Musée

Fleuve Sepik : la traversée d’une vie

Par Bérénice Geoffroy-Schneiter · L'ŒIL

Le 17 novembre 2015 - 1577 mots

L’exposition que consacre le Quai Branly aux arts de Papouasie-Nouvelle-Guinée est scientifique et poétique tout à la fois. Fruit de trente-cinq années de recherches, c’est aussi le magnifique hommage d’un ethnologue aux habitants du Sepik et aux trois longs séjours qu’il a effectués en leur compagnie

Il est des rencontres avec un bout du monde – qu’il soit proche ou lointain – qui changent la vie d’un homme.

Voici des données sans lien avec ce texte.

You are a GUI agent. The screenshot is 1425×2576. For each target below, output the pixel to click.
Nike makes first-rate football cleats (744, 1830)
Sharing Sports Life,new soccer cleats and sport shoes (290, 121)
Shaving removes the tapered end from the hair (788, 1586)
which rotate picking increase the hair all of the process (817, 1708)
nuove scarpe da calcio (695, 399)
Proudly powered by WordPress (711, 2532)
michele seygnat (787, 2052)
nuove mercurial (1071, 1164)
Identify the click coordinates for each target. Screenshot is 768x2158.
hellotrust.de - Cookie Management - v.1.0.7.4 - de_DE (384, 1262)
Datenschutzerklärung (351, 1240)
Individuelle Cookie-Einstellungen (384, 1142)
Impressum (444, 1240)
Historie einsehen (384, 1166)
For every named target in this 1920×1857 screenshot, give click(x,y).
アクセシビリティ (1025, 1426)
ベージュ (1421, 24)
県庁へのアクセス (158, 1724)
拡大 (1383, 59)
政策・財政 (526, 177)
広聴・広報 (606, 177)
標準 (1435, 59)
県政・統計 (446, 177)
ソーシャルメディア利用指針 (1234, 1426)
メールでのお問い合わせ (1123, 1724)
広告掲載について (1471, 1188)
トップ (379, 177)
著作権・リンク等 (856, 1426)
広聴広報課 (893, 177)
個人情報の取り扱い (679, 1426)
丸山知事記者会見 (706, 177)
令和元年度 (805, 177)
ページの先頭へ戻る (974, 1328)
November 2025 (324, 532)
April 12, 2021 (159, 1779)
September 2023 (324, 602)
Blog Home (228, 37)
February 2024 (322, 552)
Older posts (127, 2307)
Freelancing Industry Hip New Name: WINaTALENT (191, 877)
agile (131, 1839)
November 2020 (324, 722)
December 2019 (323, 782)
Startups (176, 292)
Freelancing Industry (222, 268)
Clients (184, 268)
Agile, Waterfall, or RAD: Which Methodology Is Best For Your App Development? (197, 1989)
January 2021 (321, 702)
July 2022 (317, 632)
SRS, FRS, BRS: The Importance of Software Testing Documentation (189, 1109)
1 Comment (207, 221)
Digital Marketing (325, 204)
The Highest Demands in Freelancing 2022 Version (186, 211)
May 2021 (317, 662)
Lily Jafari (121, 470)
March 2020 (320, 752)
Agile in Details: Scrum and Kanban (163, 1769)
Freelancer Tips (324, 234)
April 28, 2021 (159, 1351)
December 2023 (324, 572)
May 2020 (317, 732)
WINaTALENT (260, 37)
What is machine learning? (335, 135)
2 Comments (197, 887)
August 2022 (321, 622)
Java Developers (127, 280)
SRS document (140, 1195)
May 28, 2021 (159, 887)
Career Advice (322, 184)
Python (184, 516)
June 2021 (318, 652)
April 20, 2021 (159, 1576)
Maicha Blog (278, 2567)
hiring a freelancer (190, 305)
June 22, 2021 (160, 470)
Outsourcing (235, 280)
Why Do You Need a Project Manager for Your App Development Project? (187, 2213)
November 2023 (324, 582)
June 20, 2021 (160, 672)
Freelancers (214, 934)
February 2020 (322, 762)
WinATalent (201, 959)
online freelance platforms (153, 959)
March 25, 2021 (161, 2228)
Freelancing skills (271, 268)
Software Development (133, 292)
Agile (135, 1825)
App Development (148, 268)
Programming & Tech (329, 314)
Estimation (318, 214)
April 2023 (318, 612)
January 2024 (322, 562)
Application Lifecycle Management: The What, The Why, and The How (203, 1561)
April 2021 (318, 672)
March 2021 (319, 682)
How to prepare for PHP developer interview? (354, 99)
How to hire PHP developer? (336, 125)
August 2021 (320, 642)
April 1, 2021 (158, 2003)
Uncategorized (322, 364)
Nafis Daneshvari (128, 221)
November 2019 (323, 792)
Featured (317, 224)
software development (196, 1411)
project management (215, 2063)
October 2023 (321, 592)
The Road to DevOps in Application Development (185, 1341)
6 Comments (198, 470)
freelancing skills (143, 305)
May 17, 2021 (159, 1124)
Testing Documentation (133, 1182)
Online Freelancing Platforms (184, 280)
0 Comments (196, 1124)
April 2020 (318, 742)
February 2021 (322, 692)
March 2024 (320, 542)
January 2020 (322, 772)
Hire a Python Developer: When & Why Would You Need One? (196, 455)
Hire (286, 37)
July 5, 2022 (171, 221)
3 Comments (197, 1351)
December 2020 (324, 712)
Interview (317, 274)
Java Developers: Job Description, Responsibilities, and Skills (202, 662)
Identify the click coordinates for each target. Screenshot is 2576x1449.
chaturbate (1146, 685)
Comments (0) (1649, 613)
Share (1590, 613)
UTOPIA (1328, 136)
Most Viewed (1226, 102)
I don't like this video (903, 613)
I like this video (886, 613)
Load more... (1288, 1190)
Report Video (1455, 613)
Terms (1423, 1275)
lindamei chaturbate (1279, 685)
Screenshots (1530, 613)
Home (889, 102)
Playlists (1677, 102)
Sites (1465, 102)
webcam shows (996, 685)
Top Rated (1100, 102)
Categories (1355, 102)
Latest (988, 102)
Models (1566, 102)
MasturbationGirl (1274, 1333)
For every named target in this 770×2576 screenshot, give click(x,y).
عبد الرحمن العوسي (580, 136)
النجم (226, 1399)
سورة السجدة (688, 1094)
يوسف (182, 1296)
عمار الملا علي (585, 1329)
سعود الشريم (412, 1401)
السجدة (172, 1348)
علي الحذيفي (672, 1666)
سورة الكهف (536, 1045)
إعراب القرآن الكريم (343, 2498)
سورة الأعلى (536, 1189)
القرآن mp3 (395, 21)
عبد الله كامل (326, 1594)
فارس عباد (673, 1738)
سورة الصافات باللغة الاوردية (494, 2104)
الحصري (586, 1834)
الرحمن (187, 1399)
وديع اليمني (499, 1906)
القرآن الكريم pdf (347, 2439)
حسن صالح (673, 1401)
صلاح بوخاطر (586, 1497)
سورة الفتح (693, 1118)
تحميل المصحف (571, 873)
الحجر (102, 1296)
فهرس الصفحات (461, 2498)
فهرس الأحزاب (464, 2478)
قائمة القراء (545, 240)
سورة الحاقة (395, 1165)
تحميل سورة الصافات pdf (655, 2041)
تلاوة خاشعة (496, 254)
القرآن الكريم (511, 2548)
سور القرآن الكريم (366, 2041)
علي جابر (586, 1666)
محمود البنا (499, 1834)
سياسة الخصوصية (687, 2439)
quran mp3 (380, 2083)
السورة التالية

Lorsque le jeune Philippe Peltier, historien de l’art et ethnologue de formation, est invité à effectuer, en 1984, une courte mission de terrain de trois mois dans la région du Bas-Sepik, en Papouasie-Nouvelle-Guinée, il ne sait pas encore que cette aventure intellectuelle et humaine tout à la fois va le marquer de façon indélébile. Alors âgé de trente-cinq ans, celui qui est entré quelques années plus tôt comme restaurateur au MAAO (Musée des arts d’Afrique et d’Océanie) va tomber sous le charme hypnotique et envoûtant de ces terres marécageuses imbibées d’eau, de ces villages accrochés aux berges d’un long fleuve paresseux « très calme et très puissant tout à la fois », de ces hommes et de ces femmes dont la fierté ancestrale le dispute à l’humour.

La découverte d’Armda
Accessible après des heures et des heures de pirogue (l’unité de mesure du voyageur égaré en terre mélanésienne !), Philippe Peltier échoue dans un petit hameau peuplé de trois cents âmes environ : Armda, dans la région de Porapora. Accompagné de deux autres ethnologues, le jeune Français se remémore alors l’énorme tension qui monta du village, lors de la première rencontre avec les habitants. « Les hommes se tenaient en ligne, menaçants. Nous avons alors fait semblant de chercher quelque chose au fond de notre embarcation pour détendre l’atmosphère. Dans le Sepik, il est poli de prendre du temps », raconte Philippe Peltier. Et le miracle d’opérer soudain… « Les habitants nous ont invités à passer une nuit au village et ont transporté nos affaires dans la maison des hommes. On a installé nos moustiquaires, et on a même pu demander si un ancien pouvait venir nous raconter l’histoire de leurs origines. » Arese, tel est le nom de cet informateur né à la fin des années 1920, qui s’avérera être la source principale des différentes missions de terrain de Philippe Peltier. En signe de confiance, l’un de ses nombreux fils apporte alors aux trois Européens un perroquet noir dont la chair, dans ces régions où pullulent les oiseaux, est fort prisée.
Pour le jeune ethnologue français, le décor idéal semble planté : un village à taille humaine constituant un microlaboratoire riche d’enseignements, des habitants fort accueillants. Hélas, malgré la beauté des lieux (« Armda était entouré de grands massifs de bambous qui bruissaient au vent »), la déception pointe vite son nez. Une grande partie des habitants a été convertie au catholicisme, et les rites d’initiation ont disparu depuis 1963. « J’étais parti étudier les mécanismes de la création artistique et je me retrouvais finalement dans un village où les cultes et la réalisation des objets qui leur sont attachés semblaient inexistants ! », résume, non sans une pointe d’ironie, Philippe Peltier. Qu’importe ! Cette région du bout du monde – louée par les surréalistes et leur mentor André Breton comme l’une des plus fertiles en matière d’audace et d’inventivité plastique – va hanter le jeune historien de l’art contraint, malgré lui, de quitter les lieux. « Par une troublante coïncidence, je sortais à peine de Nouvelle-Guinée pour me rendre à New York inaugurer, au MoMA, l’exposition consacrée au primitivisme dans l’art du XXe siècle, puis regagnais Orléans où j’enseignais à l’école des beaux-arts », se souvient Philippe Peltier. On ne pouvait rêver triangle géographique plus saugrenu…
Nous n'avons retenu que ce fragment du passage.